__What you should do__
Look for the word "icon" in the material below, then report each line where it occurs.

__Data under study__

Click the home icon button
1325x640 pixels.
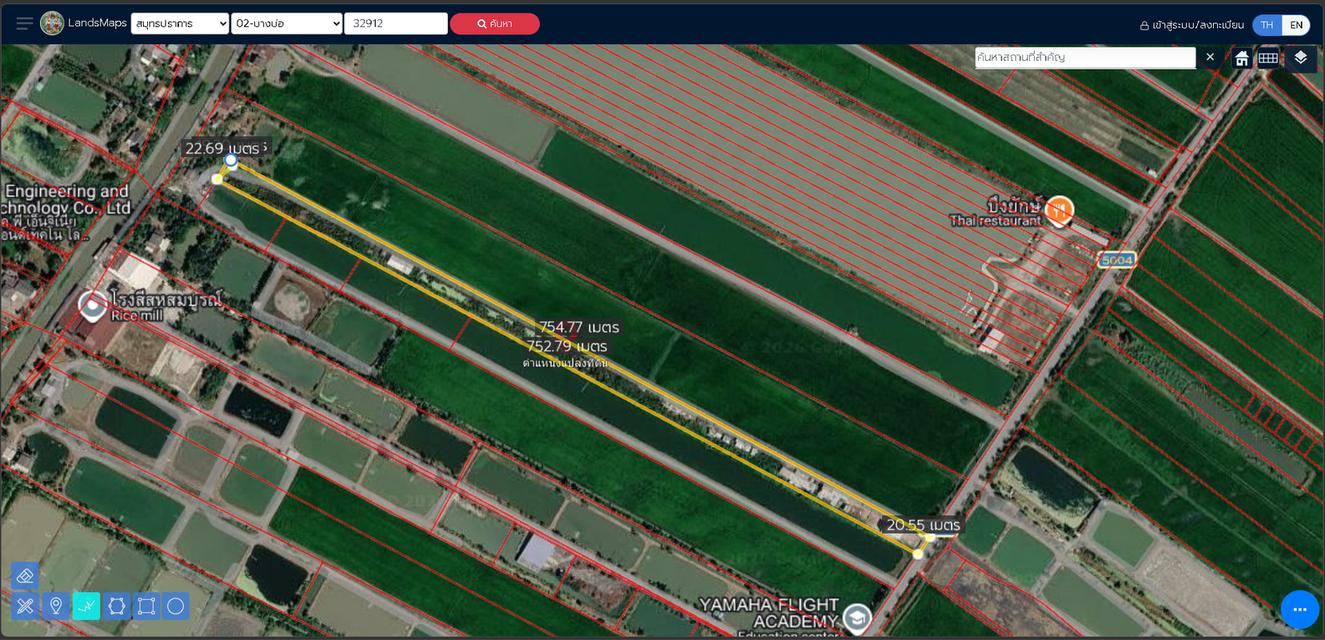[x=1241, y=58]
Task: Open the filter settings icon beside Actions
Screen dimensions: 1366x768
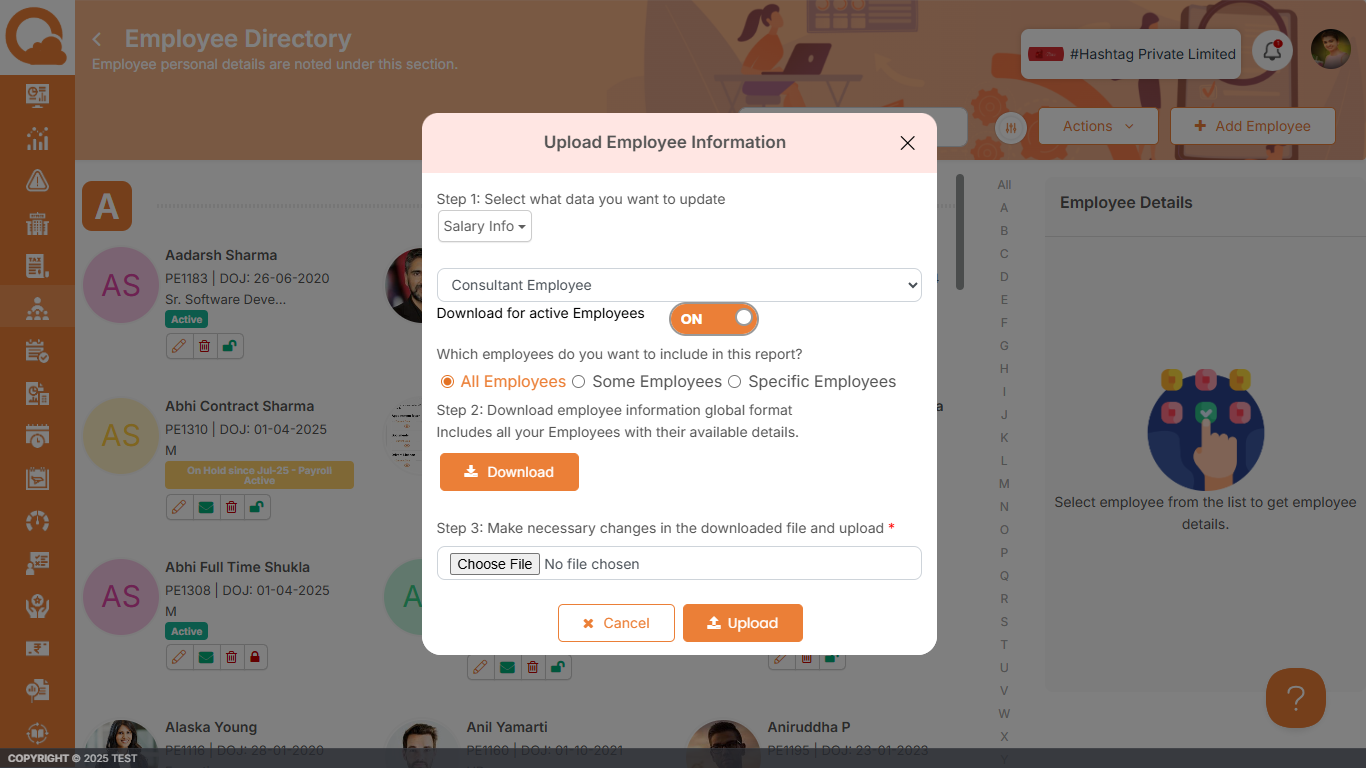Action: tap(1011, 128)
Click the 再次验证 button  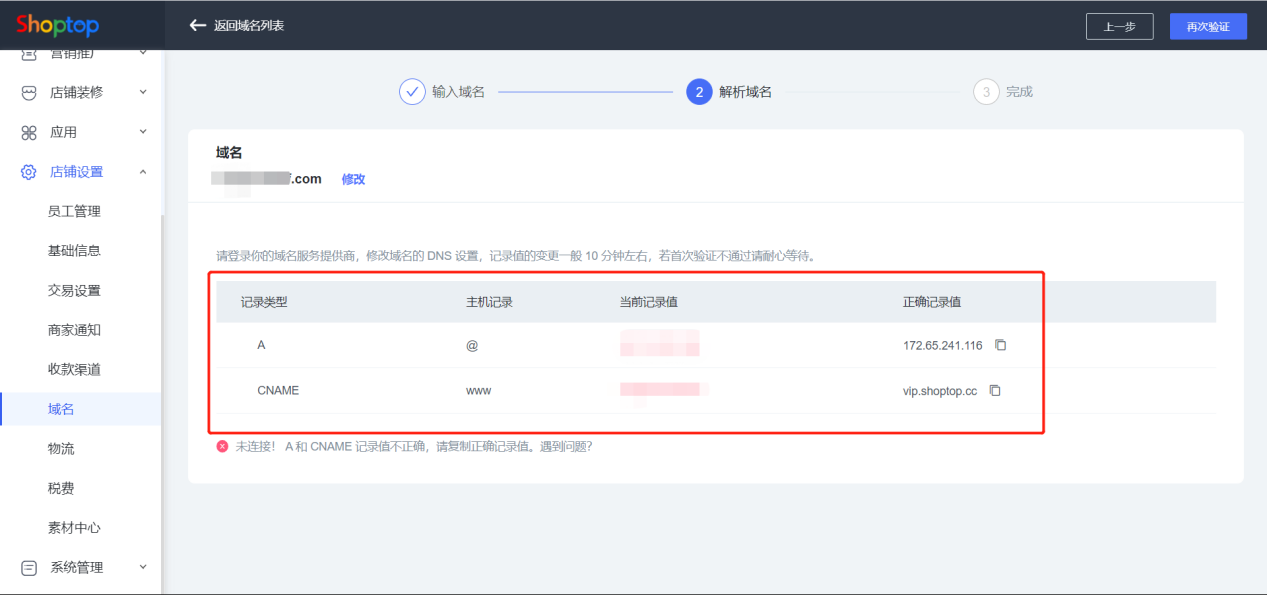coord(1208,27)
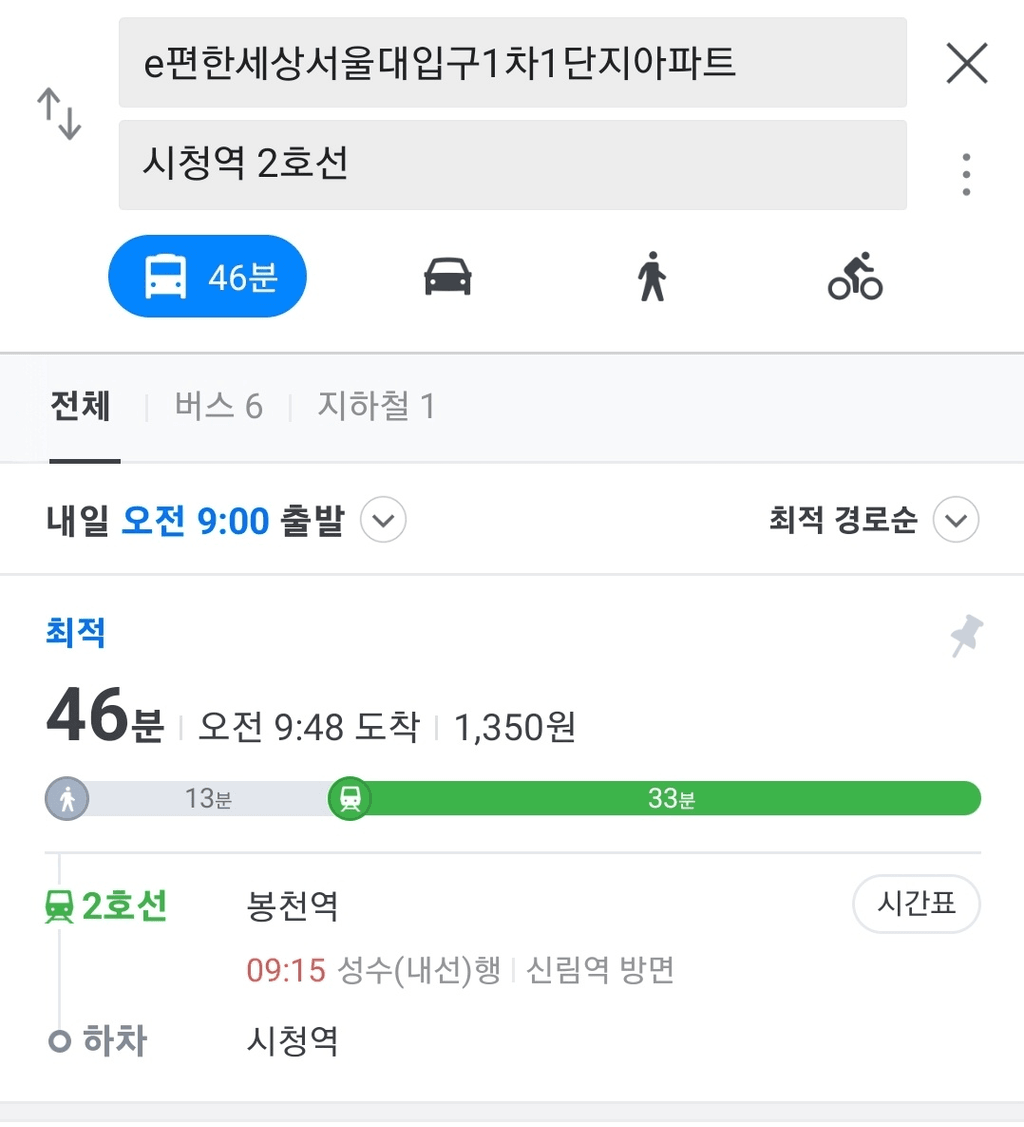Tap the 오전 9:00 departure time text

pos(195,520)
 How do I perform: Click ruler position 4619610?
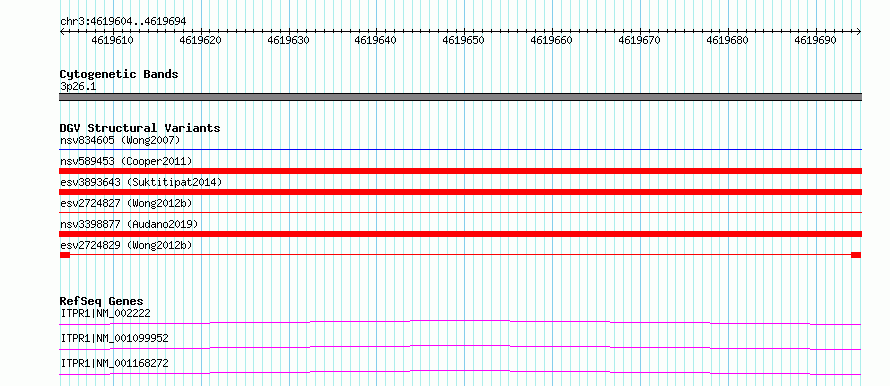pyautogui.click(x=112, y=40)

__Solution for this task__
Click the home icon button
Task: Open the filter settings icon beside Actions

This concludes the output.